__Activity 1__:
Answer these questions using the treatment advice text:
(a) For at least how long after treatment should live vaccines be avoided?
(b) What reason does it give for not breastfeeding during treatment?
(c) Which vaccine does it say is safe to have?
__Activity 2__: Repeat word for word the part of the treatment advice text starting with "You should not" and going on through "the flu vaccine.".
__Activity 3__: Pick up the treatment advice text after its last sentence and keep writing it.

__Text provided__:

Tell your doctor about any other medicines you are taking, including vitamins, herbal supplements and over the counter remedies. Some drugs can react together.
Pregnancy and contraception
This drug may harm a baby developing in the womb. It is important not to become pregnant or father a child while you are having treatment and for a few months afterwards. Talk to your doctor or nurse about effective contraception before starting treatment.
Do not breastfeed during this treatment because the drug may come through in the breast milk.
You should not have immunisations with live vaccines while you are having treatment or for at least 6 months afterwards. In the UK, these include rubella, mumps, measles (usually given together as MMR), BCG, yellow fever and Zostavax (shingles vaccine).
You can have other vaccines, but they may not give you as much protection as usual until your immune system has fully recovered from your treatment. It is safe to have the flu vaccine.

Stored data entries
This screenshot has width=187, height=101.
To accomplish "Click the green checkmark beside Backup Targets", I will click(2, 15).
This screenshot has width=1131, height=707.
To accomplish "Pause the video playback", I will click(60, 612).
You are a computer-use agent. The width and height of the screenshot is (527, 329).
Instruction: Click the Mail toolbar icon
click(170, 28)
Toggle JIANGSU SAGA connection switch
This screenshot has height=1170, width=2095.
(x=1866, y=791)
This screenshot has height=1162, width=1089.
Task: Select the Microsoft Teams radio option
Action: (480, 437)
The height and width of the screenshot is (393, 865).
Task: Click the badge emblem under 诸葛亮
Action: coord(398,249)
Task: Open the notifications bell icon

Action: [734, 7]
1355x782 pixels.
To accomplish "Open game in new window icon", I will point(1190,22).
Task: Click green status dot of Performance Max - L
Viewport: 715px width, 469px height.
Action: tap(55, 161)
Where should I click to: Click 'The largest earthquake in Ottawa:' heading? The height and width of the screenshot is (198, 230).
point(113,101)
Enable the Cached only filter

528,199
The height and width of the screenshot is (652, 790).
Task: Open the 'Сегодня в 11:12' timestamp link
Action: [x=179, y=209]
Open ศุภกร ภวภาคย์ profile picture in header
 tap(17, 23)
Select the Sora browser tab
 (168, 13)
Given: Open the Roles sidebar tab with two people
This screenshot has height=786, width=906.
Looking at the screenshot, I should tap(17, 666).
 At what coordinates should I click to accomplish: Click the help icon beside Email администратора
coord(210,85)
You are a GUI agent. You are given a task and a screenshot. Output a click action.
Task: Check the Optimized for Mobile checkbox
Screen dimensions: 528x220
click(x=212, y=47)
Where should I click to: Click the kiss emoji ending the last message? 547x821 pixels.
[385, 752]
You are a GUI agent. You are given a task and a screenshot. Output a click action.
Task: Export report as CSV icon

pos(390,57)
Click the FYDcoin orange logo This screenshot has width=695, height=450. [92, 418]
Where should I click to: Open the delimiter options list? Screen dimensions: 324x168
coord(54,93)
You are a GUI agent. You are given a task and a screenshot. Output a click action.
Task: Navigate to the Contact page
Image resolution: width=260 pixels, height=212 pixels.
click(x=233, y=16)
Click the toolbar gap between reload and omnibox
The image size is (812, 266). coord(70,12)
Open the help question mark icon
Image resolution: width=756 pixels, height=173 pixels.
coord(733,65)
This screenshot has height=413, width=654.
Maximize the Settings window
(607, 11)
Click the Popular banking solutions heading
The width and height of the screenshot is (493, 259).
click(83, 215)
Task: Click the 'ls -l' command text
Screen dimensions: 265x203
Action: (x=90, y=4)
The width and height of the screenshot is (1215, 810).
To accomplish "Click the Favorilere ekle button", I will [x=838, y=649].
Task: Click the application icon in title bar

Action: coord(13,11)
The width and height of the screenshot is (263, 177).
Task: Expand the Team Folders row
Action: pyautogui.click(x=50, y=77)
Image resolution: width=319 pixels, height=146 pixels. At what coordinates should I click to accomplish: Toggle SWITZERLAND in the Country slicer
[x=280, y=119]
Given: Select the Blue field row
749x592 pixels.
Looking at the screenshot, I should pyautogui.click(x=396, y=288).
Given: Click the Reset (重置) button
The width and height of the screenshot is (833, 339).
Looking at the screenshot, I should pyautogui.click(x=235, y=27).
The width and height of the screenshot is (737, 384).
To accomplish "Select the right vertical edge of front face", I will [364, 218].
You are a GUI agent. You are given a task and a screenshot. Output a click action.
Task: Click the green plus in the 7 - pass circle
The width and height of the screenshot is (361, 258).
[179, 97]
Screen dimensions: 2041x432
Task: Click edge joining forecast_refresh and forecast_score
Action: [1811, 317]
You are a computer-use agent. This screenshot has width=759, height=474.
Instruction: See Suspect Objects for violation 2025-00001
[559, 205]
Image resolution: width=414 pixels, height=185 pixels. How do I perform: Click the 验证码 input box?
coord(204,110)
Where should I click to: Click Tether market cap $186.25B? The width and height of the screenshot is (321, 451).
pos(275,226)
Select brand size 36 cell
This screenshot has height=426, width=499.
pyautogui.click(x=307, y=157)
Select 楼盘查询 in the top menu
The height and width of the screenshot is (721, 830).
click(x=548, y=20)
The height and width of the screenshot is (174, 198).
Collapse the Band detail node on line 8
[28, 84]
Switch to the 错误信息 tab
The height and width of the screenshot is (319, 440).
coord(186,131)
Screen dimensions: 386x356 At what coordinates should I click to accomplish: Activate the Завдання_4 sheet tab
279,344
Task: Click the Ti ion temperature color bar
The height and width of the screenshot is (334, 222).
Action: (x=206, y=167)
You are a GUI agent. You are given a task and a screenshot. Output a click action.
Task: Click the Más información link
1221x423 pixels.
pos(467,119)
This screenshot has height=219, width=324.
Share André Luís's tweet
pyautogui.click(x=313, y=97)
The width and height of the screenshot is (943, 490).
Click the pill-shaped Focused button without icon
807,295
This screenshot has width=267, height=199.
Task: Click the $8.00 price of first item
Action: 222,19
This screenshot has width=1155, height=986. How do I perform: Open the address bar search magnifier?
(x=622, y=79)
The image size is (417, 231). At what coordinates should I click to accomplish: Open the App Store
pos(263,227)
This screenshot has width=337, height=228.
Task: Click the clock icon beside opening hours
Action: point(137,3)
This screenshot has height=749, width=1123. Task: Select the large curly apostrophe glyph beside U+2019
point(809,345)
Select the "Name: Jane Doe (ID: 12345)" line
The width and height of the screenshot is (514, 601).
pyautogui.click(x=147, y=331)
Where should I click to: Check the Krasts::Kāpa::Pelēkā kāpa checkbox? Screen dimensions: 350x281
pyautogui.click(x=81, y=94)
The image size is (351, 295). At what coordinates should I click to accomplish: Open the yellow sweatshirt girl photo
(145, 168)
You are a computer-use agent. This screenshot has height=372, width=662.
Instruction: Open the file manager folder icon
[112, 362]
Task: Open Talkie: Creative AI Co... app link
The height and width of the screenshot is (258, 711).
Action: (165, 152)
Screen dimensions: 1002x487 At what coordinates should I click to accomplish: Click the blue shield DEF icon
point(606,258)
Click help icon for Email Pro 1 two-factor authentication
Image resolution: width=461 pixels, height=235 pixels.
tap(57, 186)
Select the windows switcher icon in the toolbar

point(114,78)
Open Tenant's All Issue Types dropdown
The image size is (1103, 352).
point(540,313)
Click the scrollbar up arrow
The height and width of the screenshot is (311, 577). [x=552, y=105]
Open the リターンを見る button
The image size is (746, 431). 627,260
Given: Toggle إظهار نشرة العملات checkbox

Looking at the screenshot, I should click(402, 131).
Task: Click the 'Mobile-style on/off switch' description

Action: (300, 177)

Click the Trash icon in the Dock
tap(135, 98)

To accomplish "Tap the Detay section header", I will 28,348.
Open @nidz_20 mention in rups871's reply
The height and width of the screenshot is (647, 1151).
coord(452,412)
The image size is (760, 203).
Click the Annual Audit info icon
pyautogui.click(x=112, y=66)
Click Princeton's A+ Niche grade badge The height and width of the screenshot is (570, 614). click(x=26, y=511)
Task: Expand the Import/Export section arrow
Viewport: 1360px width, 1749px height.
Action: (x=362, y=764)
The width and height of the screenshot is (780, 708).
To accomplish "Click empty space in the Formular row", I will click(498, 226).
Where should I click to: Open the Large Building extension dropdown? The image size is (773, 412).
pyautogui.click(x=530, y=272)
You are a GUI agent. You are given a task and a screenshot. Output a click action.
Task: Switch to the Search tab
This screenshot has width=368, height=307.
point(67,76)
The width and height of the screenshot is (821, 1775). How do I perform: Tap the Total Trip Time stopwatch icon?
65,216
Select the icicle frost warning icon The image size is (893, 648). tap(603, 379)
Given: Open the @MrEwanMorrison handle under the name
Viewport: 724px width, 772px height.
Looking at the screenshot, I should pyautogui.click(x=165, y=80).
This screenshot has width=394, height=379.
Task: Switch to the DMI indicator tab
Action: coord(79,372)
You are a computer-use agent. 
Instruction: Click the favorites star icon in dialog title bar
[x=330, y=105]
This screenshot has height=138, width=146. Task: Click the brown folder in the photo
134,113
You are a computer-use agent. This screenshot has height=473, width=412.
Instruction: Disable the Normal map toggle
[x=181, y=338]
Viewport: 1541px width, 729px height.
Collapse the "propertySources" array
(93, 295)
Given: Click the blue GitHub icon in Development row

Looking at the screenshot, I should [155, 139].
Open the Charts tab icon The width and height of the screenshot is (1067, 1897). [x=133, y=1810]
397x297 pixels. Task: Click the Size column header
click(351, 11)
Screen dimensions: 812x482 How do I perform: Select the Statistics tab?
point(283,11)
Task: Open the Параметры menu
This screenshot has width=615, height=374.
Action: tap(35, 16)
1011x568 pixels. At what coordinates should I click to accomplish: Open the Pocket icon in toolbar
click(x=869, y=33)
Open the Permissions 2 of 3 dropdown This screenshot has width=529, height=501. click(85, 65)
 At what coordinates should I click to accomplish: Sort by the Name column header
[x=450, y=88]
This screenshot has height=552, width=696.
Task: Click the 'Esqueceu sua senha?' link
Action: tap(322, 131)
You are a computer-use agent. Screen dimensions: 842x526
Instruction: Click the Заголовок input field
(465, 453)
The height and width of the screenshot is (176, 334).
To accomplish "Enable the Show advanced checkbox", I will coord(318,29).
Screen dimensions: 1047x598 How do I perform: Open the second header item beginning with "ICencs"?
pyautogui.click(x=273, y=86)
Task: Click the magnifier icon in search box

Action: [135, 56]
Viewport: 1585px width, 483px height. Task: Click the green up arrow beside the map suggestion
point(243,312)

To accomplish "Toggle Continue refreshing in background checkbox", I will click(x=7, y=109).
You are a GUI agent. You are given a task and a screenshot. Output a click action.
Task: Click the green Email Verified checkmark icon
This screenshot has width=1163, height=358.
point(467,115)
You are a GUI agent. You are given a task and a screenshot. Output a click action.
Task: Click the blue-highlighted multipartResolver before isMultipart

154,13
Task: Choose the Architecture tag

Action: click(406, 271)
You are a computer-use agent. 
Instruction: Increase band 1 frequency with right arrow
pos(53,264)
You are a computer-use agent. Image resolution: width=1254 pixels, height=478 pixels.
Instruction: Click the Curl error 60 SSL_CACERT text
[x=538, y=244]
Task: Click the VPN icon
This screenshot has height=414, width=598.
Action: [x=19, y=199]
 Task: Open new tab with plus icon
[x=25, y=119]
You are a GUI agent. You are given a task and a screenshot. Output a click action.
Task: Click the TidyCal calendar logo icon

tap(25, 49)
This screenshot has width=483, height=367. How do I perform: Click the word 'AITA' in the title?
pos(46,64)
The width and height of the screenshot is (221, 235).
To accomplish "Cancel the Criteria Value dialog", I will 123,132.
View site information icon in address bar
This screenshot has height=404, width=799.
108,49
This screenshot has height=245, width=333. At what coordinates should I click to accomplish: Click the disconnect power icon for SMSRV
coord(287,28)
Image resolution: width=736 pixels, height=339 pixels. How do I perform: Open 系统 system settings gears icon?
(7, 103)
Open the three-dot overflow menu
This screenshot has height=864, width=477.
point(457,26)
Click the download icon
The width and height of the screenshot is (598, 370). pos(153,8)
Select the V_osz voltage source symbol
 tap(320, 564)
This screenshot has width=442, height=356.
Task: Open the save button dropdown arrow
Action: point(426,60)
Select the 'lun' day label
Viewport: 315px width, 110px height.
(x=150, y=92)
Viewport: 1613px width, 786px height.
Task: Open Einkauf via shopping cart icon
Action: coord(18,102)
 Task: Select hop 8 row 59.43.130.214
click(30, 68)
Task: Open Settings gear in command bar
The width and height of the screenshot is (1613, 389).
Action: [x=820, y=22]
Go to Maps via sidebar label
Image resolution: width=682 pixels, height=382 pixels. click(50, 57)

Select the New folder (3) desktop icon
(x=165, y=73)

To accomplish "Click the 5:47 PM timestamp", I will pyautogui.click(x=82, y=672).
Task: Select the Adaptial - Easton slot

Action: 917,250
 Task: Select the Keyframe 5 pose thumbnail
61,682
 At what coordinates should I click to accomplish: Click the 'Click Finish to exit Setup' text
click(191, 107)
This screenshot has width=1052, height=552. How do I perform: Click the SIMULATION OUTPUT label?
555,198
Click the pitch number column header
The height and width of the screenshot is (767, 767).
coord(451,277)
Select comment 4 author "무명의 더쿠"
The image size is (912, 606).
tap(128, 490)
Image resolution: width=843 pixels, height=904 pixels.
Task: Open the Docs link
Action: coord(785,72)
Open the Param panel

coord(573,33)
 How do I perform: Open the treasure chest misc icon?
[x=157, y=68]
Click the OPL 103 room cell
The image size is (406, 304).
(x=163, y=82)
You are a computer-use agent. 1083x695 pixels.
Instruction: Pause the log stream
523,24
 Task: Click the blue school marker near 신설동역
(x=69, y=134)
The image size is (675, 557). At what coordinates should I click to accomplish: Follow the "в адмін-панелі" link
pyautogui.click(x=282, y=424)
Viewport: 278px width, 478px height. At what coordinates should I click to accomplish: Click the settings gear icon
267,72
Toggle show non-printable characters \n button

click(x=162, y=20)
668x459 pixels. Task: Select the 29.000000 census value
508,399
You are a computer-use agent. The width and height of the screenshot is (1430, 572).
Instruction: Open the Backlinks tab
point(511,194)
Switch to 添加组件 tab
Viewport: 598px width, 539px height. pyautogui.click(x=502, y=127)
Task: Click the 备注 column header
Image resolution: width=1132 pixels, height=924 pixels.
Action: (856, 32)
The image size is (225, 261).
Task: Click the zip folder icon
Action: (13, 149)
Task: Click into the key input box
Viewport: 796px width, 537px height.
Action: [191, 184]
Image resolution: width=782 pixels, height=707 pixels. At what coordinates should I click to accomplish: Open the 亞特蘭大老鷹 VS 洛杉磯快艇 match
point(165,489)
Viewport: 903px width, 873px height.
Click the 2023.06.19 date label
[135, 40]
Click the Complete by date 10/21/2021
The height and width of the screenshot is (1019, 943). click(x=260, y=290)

__Reply 1__:
(a) At least 6 months.
(b) The drug may come through in the breast milk.
(c) The flu vaccine.

__Reply 2__:
You should not have immunisations with live vaccines while you are having treatment or for at least 6 months afterwards. In the UK, these include rubella, mumps, measles (usually given together as MMR), BCG, yellow fever and Zostavax (shingles vaccine).
You can have other vaccines, but they may not give you as much protection as usual until your immune system has fully recovered from your treatment. It is safe to have the flu vaccine.

__Reply 3__:
It is safe for you to be in contact with other people who've had live vaccines as injections. There can be problems with vaccines you take by mouth (oral vaccines), but not many people in the UK have these now. So there is usually no problem in being with any baby or child who has recently had any vaccination in the UK. You might need to make sure that you aren't in contact with anyone who has had oral polio, cholera or typhoid vaccination recently, particularly if you live abroad.
This page does not list all the very rare side effects of this treatment that are very unlikely to affect you. For further information look at the Electronic Medicines Compendium website at www.medicines.org.uk.
If you have a side effect not mentioned here that you think may be due to this treatment you can report it to the Medicines Health and Regulatory Authority (MHRA) at www.mhra.gov.uk.